The wooden box didn’t look like much. Inside was a complicated mechanism that used a sprocket powered by an electric motor to pull the perforated edge of unexposed celluloid film, which had just been invented by George Eastman. The film moved in front of a lens at a speed of 46 frames per second.
But the device was so large that even Edison called it the “dog house.” “But what a perfectly marvelous dog house!” wrote The Nickelodeon, a brand-new magazine covering the budding movie industry, in 1910. “It stands there in the Edison works as the absolute foundation of an amusement business that encircles the world, giving employment to thousands and numbering its daily devotees by hundreds and hundreds of thousands.”
Edison didn’t stop at the camera. He proceeded to the next obvious thing and invented the Kinetoscope, another wooden box that allowed people to watch movies through a peephole. Edison then hired the Scottish inventor William K.L. Dickson and let him experiment with the devices. Dickson and another movie pioneer named William Heise took the Edison camera for a spin in 1889 (or perhaps 1890 — the records are blurry) and shot “Monkeyshines No. 1,” possibly the first film ever made in the United States.
The film, all 56 seconds of it, probably shows lab worker John Ott “horsing around” – the meaning of “monkeyshines” – in front of the lens. Alternately, the “actor” might also be G. Sacco Albanese, another lab worker at the company. But nobody knows for sure.
Today the film doesn’t look like much, but back then any moving image must have caused a stir. It certainly gave Edison a business idea. In 1893, he erected a wooden building covered with tarpaper behind his lab in Menlo Park, New Jersey, and called it Black Maria. It was perhaps the world’s first movie production studio. It started making film loops for the Kinetoscope.
Hundreds of Edison loops and films survive in the collection of the Library of Congress. They show President William McKinley’s inauguration, Mark Twain, the Sioux Ghost Dance and even a pair of boxing cats (eat that, Buzzfeed!).

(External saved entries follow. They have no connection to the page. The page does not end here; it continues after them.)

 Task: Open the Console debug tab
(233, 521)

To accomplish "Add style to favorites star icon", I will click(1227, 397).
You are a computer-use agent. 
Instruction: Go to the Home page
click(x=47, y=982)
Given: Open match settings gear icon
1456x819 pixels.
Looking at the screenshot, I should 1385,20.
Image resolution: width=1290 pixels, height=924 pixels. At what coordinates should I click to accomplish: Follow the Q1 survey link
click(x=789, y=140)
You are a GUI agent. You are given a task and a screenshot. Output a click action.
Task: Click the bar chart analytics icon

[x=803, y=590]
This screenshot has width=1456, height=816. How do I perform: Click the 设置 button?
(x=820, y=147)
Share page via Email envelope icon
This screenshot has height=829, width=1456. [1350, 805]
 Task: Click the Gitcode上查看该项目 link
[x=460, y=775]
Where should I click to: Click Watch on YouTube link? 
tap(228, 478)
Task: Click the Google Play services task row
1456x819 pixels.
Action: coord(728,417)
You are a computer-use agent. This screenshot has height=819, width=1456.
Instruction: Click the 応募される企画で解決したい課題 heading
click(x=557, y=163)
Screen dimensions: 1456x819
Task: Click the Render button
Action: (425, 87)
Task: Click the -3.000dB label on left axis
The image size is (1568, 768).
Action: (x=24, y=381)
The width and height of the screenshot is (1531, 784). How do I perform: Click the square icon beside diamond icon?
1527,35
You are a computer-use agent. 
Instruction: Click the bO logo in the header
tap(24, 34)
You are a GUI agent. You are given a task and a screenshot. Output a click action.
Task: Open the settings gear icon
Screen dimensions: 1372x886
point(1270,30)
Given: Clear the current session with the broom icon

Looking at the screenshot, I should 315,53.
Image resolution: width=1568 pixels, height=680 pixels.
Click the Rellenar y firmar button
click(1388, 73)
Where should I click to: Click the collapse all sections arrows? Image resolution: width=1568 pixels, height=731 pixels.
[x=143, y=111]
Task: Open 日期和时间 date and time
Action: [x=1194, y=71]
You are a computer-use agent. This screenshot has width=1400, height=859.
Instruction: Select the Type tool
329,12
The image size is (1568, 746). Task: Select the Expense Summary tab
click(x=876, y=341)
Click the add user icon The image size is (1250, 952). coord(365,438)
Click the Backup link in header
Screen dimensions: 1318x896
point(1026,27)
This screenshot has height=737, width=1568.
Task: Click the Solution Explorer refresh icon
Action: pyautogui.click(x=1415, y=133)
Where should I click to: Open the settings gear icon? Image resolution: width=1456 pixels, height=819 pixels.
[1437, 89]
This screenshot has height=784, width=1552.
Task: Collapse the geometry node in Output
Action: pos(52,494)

Edison later moved the film studio to the Bronx. His mind always on the next big thing, he was already thinking about movie theaters, Technicolor, surround sound and even music videos. “Thus the motion picture of the future will show apparently solid objects projected in natural colors and accompanied in natural reproduction by all the concomitant sounds,” The Nickelodeon quoted him in 1910. “It will revolutionize the stage. The world’s greatest musicians, singers and actors can then be heard in the most insignificant hamlet at a nominal price.”
“The possibilities of the motion picture in the field of entertainment are tremendous and unbounded,” Edison went on, “and opportunity is offered to the inventors of the world to solve some interesting problems before the Utopian state I picture will be realized.”
Sunday’s Oscars will give us an annual taste of the utopia Edison imagined.